Coordinated Supervision shifts into higher gear

Coordinated Supervision shifts into higher gear

Today, the Coordinated Supervision Committee (CSC) published its Work Programme for 2022-2024.

The CSC operates within the European Data Protection Board (EDPB), best known for its consistency and guidance role to ensure the consistent application in the European Union of the General Data Protection Regulation and of the Law Enforcement Directive. The CSC functions autonomously within the EDPB and has its own rules of procedures and working methods. The EDPB Secretariat provides the Secretariat of the CSC.

The CSC is a group gathering national supervisory authorities (SAs) and the European Data Protection Supervisor (EDPS) to ensure coordinated supervision of large-scale IT systems and of EU bodies, offices and agencies (EUIs).

A growing framework & expanding responsibilities

Over the last years, EU large-scale information systems connecting EU Member States’ authorities and EUIs have increased and evolved. Through these systems, the EUIs and national authorities share personal data electronically, with an unprecedented speed and volume.

Supervision of these large-scale information systems and EUIs is two-fold: the national SAs supervise data processing by the national competent authorities, such as administrative, police and border control authorities, while the EDPS supervises the EU bodies’ processing of personal data, such as Eurojust, EPPO, and Europol.

Today, the CSC ensures the supervision of Eurojust, the European Public Prosecutor’s Office (EPPO), the European Union Agency for Law Enforcement Cooperation (Europol) and the Internal Market Information System (IMI),

Additional systems that are also large, complex, and some of them new, will soon also fall under the CSC’s purview, such as the Schengen Information System (SIS), the Entry/Exit System (EES), the European Travel Information and Authorisation System (ETIAS), the Visa Information System (VIS), the European Criminal Records Information System on third country nationals (ECRIS-TCN), the Eurodac system, their interoperability, and the Customs Information System (CIS).

It is therefore essential, and it will become even more important in future years, that the national SAs and the EDPS coordinate their activities and jointly make sure that these processing operations are in line with the EU’s data protection framework.

Steering the course

To steer this cooperation and the monitoring activities in the right direction, the national SAs and the EDPS meet at least twice per year.
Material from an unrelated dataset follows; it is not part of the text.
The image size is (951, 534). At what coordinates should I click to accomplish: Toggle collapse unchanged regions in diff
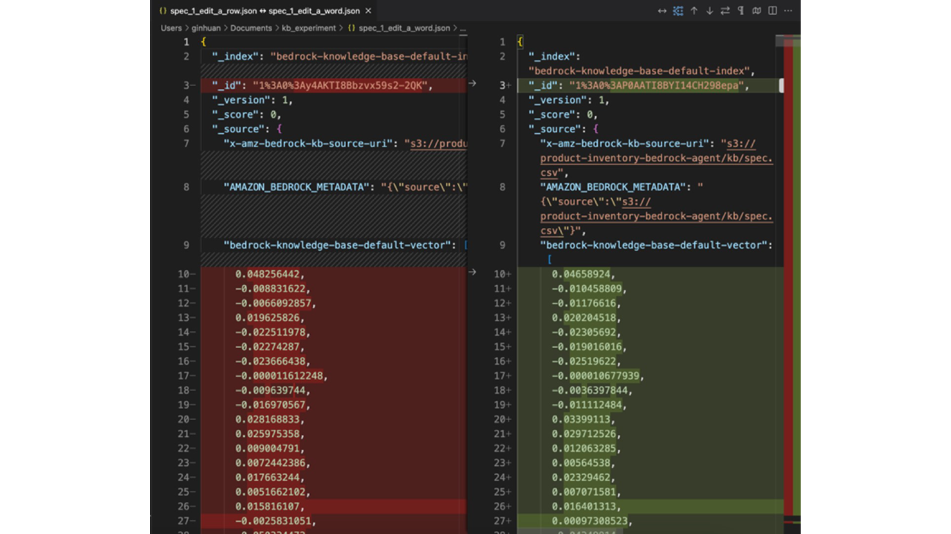(x=678, y=11)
The CSC will continue working to:

  • Ensure that data subjects are able to exercise their rights;
  • Promote the exchange of information and joint audits or coordinated inspections by national SAs and the EDPS;
  • Reach a common understanding between its participating authorities on their respective scope of supervision, applicable legal basis, and the areas where they need to cooperate and coordinate;
  • Prepare the Committee’s work on the supervision of the additional information systems that will soon fall within the Committee’s remit.

Work Programme

The 2022-2024 CSC Work Programme builds upon the coordination work done since the CSC was created in December 2019. In the maze of competent bodies, offices and agencies, it is not easy for individuals to pinpoint the right authority to contact if they have a complaint. Going forward, the CSC wants to make it easier for data subjects to exercise their rights by, among others, pointing individuals in the direction of the authority that is competent for handling their request.
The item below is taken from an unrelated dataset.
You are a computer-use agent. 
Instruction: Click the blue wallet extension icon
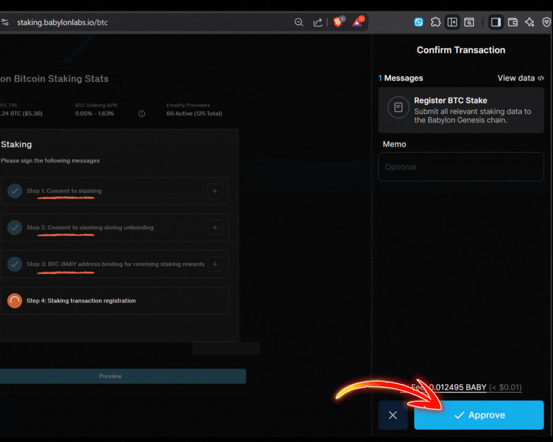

In addition, the CSC will promote the sharing of information among its members, monitor data processing at EU and national levels, and serve to coordinate activities, such as joint audits or inspections on issues including data quality and transfers to third countries, on the systems falling within the CSC’s remit.

The CSC is expected to greatly expand its scope in the coming years, with at least eight additional large-scale EU information systems coming under its purview. In the second half of 2022, the CSC will prepare for the coordinated supervision of those EU information systems, starting with the Schengen Information System (SIS) by September.

A hefty workload

As the number of EUIs and large-scale information system under the CSC’s purview increases, so does its workload and, by extension, that of the EDPB and its members: the SAs. The growing list of the tasks and responsibilities will prove a true challenge for a small EU body like the EDPB and for the majority of its members, as previously indicated in the EDPB contribution to the LED evaluation. In order to be able to ensure proper coordination and handling of requests, and in doing so safeguard the interests of EU data subjects, the EDPB and the SAs’ resources will have to be proportionate to the challenge at hand.